The American Cancer Society also offers many free services to cancer patients and their families. These include free transportation to medical appointments, housing, medical equipment and supplies, and financial assistance for burial, clothing, and other emergency needs.

New Cancer Treatments

Some companies are offering new products to facilitate treatment that may have been impossible with older technology.

For example, IntraOp Medical Corporation has a unique device, Mobetron, that enables patients with the most aggressive forms of cancer to receive treatments that can extend their lives.
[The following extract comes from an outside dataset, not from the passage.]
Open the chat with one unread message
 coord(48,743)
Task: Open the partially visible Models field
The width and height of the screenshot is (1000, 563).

With the Mobetron, radiation and surgical oncologists can pinpoint the exact area that requires radiation and immediately deliver high doses directly to the affected tissue during cancer surgery.

Mobetron uses intraoperative electron-beam radiation therapy (IOERT), a more precise form of intraoperative radiation therapy (IORT) that provides more uniform dose distribution, less toxicity, quicker treatment and proven clinical outcomes.
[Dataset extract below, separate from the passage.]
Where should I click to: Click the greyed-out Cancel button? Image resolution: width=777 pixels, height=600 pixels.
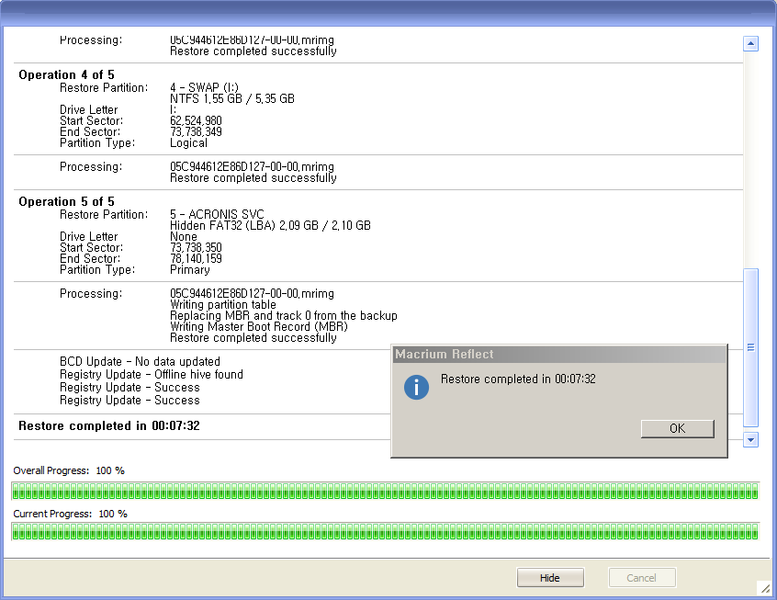coord(642,577)
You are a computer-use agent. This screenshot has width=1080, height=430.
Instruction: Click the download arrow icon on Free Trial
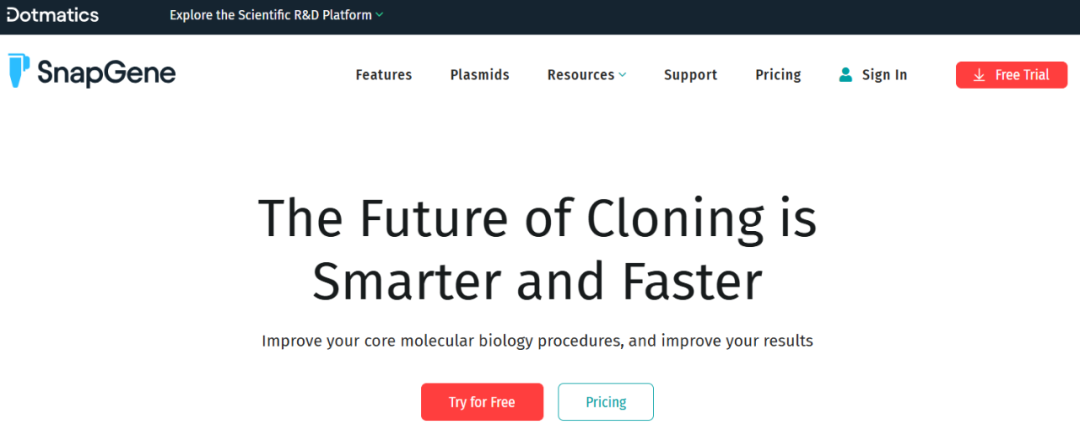[979, 75]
Mobetron is an electron-beam linear accelerator. Because it is self-shielding, it can be used in any operating room, which could not be done with previous versions of this type of radiation. In earlier technology, operating rooms had to be retrofitted to protect staff members from radiation, or be installed in the hospital basement where it could be well shielded.

“This device can deliver radiation at the time of surgery by allowing the surgeon to place healthy tissue aside and focus electron beam radiation on the microscopic residual cancers that are left,” says Donald A. Goer, PhD, president and CEO of IntraOp Medical Corporation. “Before this model became available, this type of radiation was only available from conventional accelerators, which weighed 18,000 pounds and required 100 pounds of shielding, so it was often placed in the basement. Mobetron provides the same radiation, but weighs only 2,700 pounds and requires no modification to the OR.

“One advantage of intraoperative electron-beam radiation therapy is that, when the surgeon says he got it all, there’s always a chance of microscopic residual cancer within the site. That’s why they send the patient for post-op radiation,” Goer concludes.

In normal radiation treatment, radiation targeted at the tumor site is administered over several weeks, via an external source that must penetrate the patient’s skin and surrounding organs to reach the tumor, Goer points out. “As radiation passes through the body, the radiation beam is absorbed at different concentrations and can potentially damage the surrounding tissue.”

But IOERT is administered during surgery, while surrounding healthy tissue can be moved out of the path of the beam, allowing a larger dose of radiation to be delivered directly to the tumor bed. It’s directed, reduces damage to healthy tissue, and enables a larger dose while reducing the side effects that would be the result of a more systemic delivery. And, Goer adds, “It doesn’t give local cancerous cells time to reconstitute and spread.”

The Mobetron device is being used to treat multiple types of cancer, including esophageal, hepatobiliary, pancreatic, rectal, retroperitoneal, and gastric cancers.